Oui, on manque de tout... masques, tests, respirateurs, lits, personnels soignants... on manque également de mesure et de raison. Il est aisé de se comparer aux voisins plus prévoyants en occultant ceux qui font moins bien. Porter aux nues la gouvernance allemande, celle-ci reposant essentiellement sur un système politique différent, laissant aux régions (Landers), l’autonomie de la gestion sanitaire notamment, c’est mettre simplement en évidence les faiblesses de notre propre système mais ne doit pas condamner pour autant la gestion du gouvernement actuel. La pénurie semble remonter à 2011, suite à la crise H1N1 et à la gestion jugée disproportionnée de la ministre de la santé sarkozyste de l’époque, Roselyne Bachelot, ridiculisée par tout le monde et sans doute par les mêmes qui hurlent aujourd’hui à la carence. La condamnation purement comptable ignora totalement les résultats obtenus. Cette pénurie de 2020, n’est que la conclusion d’une approche économique qui entraîna, il y a presque dix ans, une suite de décisions et une chaîne de responsabilités diluées concernant ce «désarmement stratégique sanitaire». 

Certes, on peut reprocher au gouvernement, à juste titre, de bégayer depuis le début sur ce masque, symbole absolu de la crispation et noyau atomique de la critique. Autant les crises érigent des boucs émissaires autant elles ont besoin d’un contentieux partagé. Ce nouveau totem vénéré est devenu une véritable passion nationale, l’alpha et l’oméga de la protection alors qu’il n’est qu’un simple élément dans le dispositif général. Il semble que peu ont intégré le fait que ce bout de tissu ou de non-tissé ne protège pas celui qui le porte mais celui qui est en face. On observe donc des promeneurs masqués, évoluant au milieu de congénères insouciants, convaincus de leur sécurité derrière cette protection. Ce masque «salvateur», associé à un déconfinement attendu, peut s’avérer finalement être un bien minime pour un mal bien plus grand, libérant la circulation et les échanges au risque d’un relâchement des autres mesures de sécurité élémentaires et fondamentales.

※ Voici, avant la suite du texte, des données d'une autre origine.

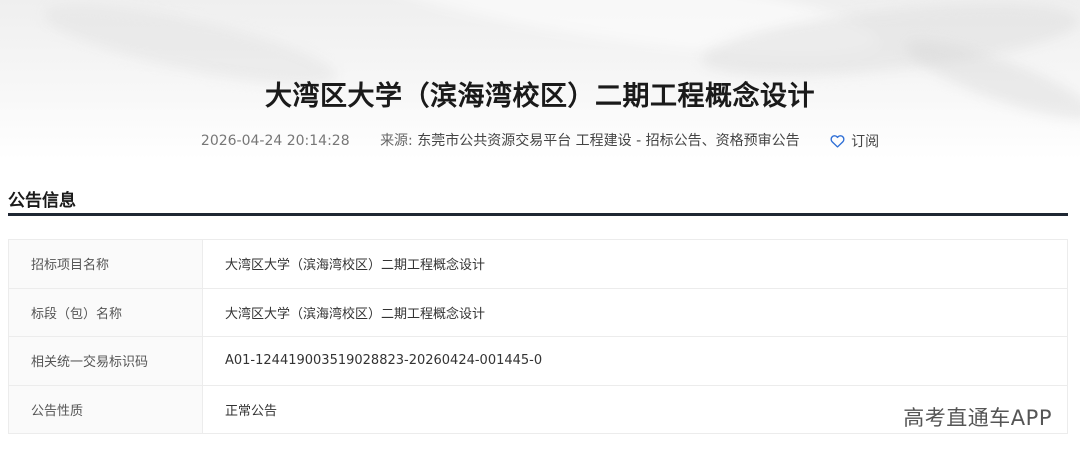 This screenshot has width=1080, height=456. What do you see at coordinates (42, 201) in the screenshot?
I see `section-title: 公告信息` at bounding box center [42, 201]. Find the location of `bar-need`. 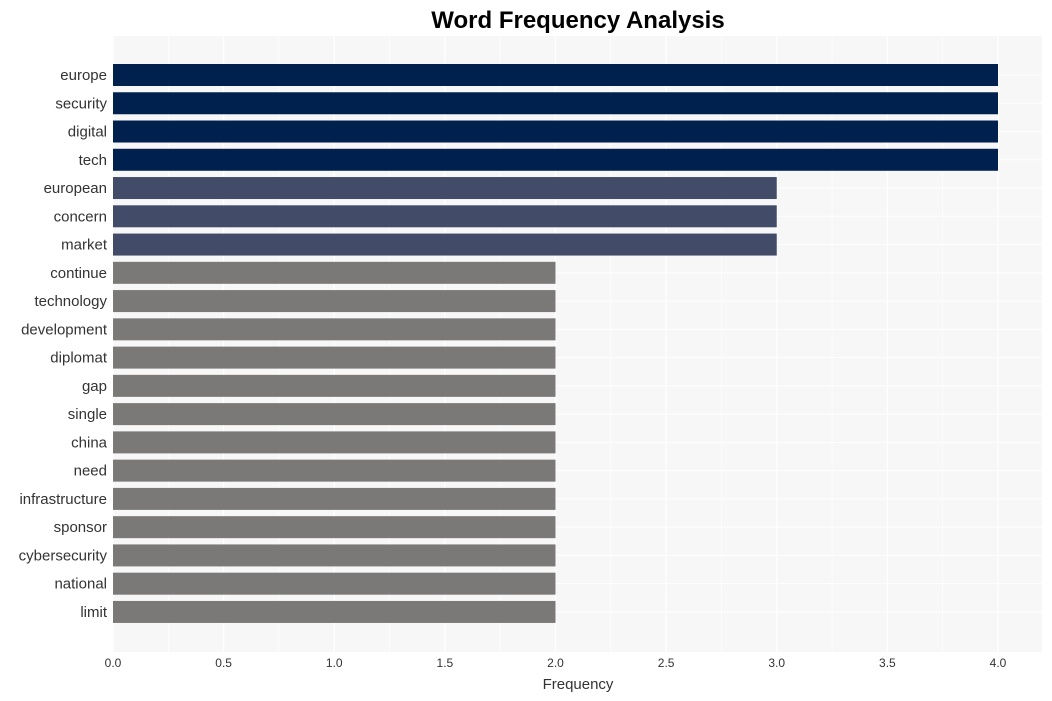

bar-need is located at coordinates (334, 470).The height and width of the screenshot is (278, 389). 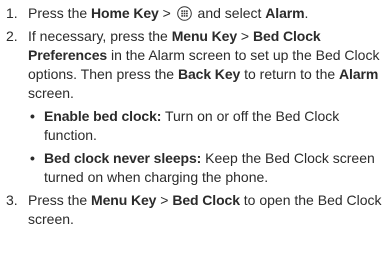 I want to click on key-label: Back Key, so click(x=209, y=74).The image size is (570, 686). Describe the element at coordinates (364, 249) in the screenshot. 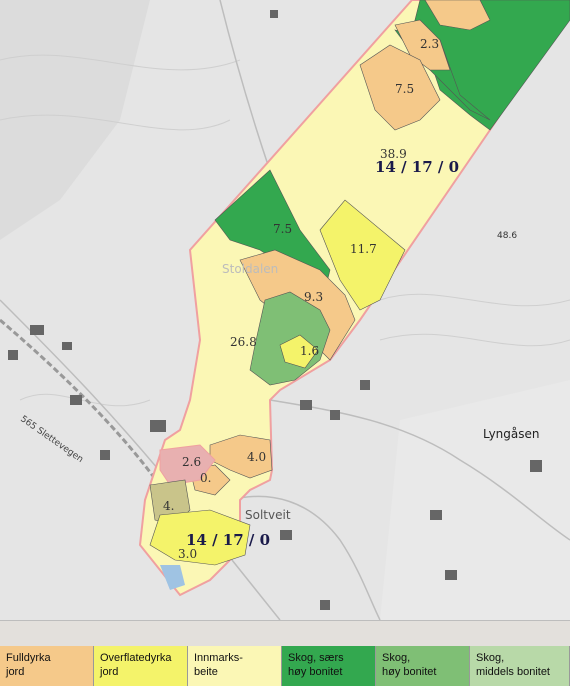

I see `area-label: 11.7` at that location.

Soixante pour cent des Français n’ont pas confiance dans le Gouvernement, semble-t-il, pour gérer cette crise, face aux différents atermoiements, revirements et soit-disants mensonges... Soixante pour cent des Français ont besoin qu’on les prenne par la main comme des enfants ayant perdu tout bon sens et faculté d’analyse. Prenons garde tout de même que la colère, péché capital paraît-il, ne guide désormais nos pensées et nos actes... elle pourrait s’avérer plus meurtrière que ce @#&# virus. Commençons par éviter de cracher au visage de ceux qui font quotidiennement des choix difficiles.